Nesse sentido, por exemplo, no Brasil, com o aplicativo ALICE, e na Colômbia, com o aplicativo OCEANO, as autoridades de controle são capazes de rastrear massivamente os riscos de corrupção em tempo real, a partir das informações publicadas pelos órgãos de segurança pública.
“A América Latina continua precisando de reformas históricas para reprimir a corrupção, a maioria delas relacionadas ao Compromisso de Lima, de 2018. É necessário fazer ajustes institucionais anticorrupção, como a regulamentação do conflito de interesses, a regulamentação do lobby, a adoção de um regime de proteção aos denunciantes, a implementação profunda de mecanismos de combate à lavagem de dinheiro e convenções de lavagem de dinheiro, suborno e simplificação de processos para recuperar ativos mal utilizadoss”, afirmou Camilo Cetina, executivo-chefe da Diretoria de Inovação Digital do Estado do CAF.
Outros países também avançaram na sofisticação de seus mecanismos de controle da corrupção.
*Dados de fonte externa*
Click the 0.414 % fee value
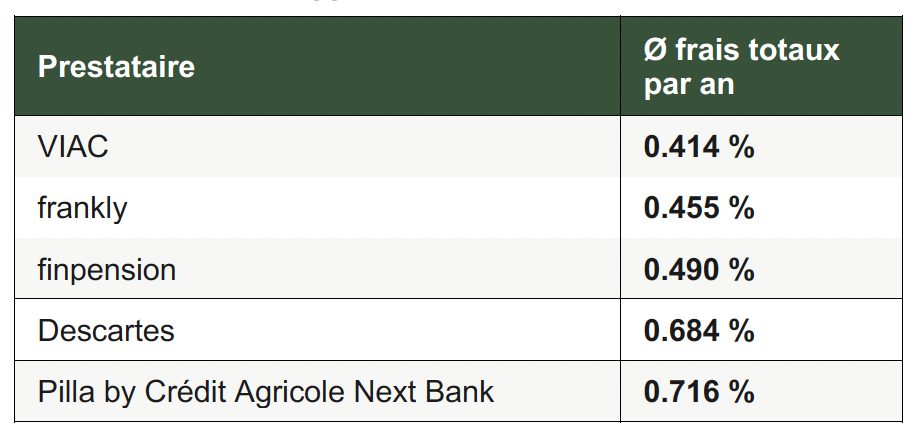tap(699, 146)
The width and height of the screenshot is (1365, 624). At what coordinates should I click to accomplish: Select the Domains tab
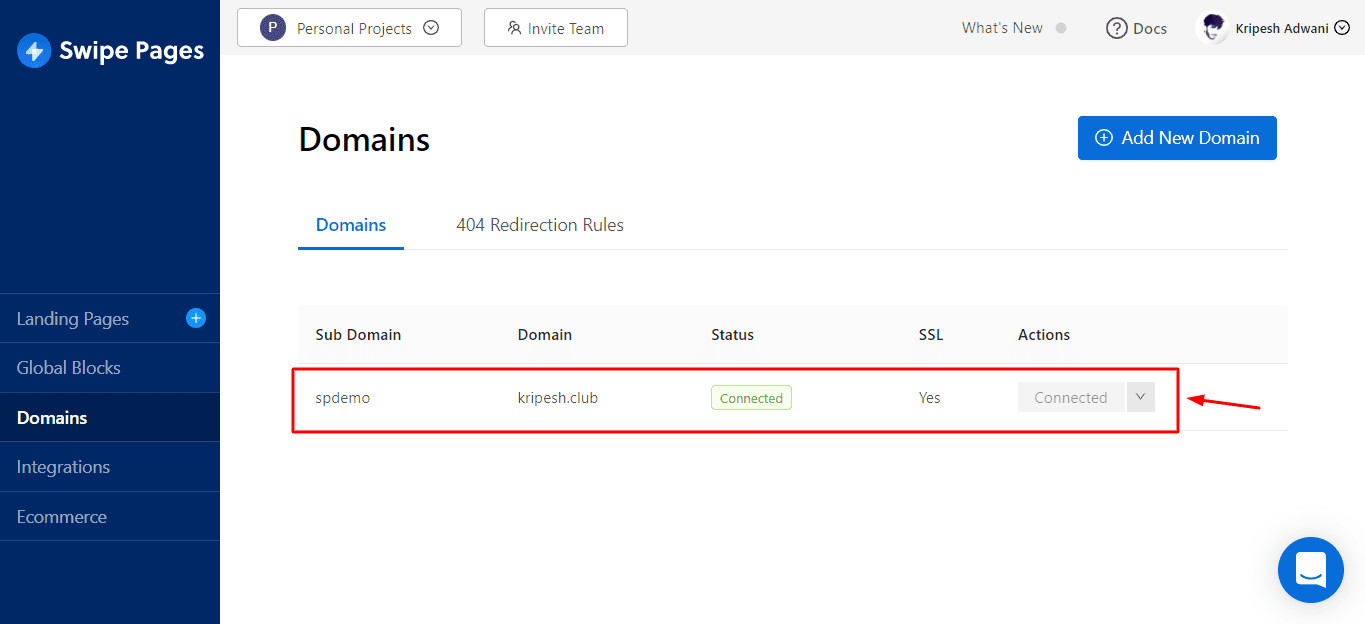351,225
O Paraguai, por exemplo, lançou um portal eletrônico em que são publicadas despesas e operações relacionadas à Covid; o Equador assumiu compromissos com a aliança para o governo aberto para tornar sua plataforma de compras públicas eletrônicas mais acessível e transacional; e a Colômbia estabeleceu mecanismos contra acordos de estrutura de preços para garantir um fornecimento transparente de bens relacionados com a pandemia.
Além disso, a Open Government Partnership (OGP) oferece informações sobre mais de uma centena de iniciativas digitais que tornam visível a atenção e a gestão dos governos diante da pandemia.
Cetina garante que, de acordo com estudos disponíveis da OCDE e do Banco Mundial, a corrupção é um dos principais elementos que deterioram a confiança entre cidadãos e governos; e que é necessário restaurá-la para fazer cumprir a lei e as disposições públicas necessárias para conter a pandemia.
A agenda de integridade não é apenas importante durante a pandemia, mas será decisiva para a recuperação como parte essencial dos programas de reativação.
Nesse sentido, a transformação digital de governos é também uma oportunidade de combate à corrupção, principalmente por meio da transparência de dados, da redução da discricionariedade e da simplificação de processos.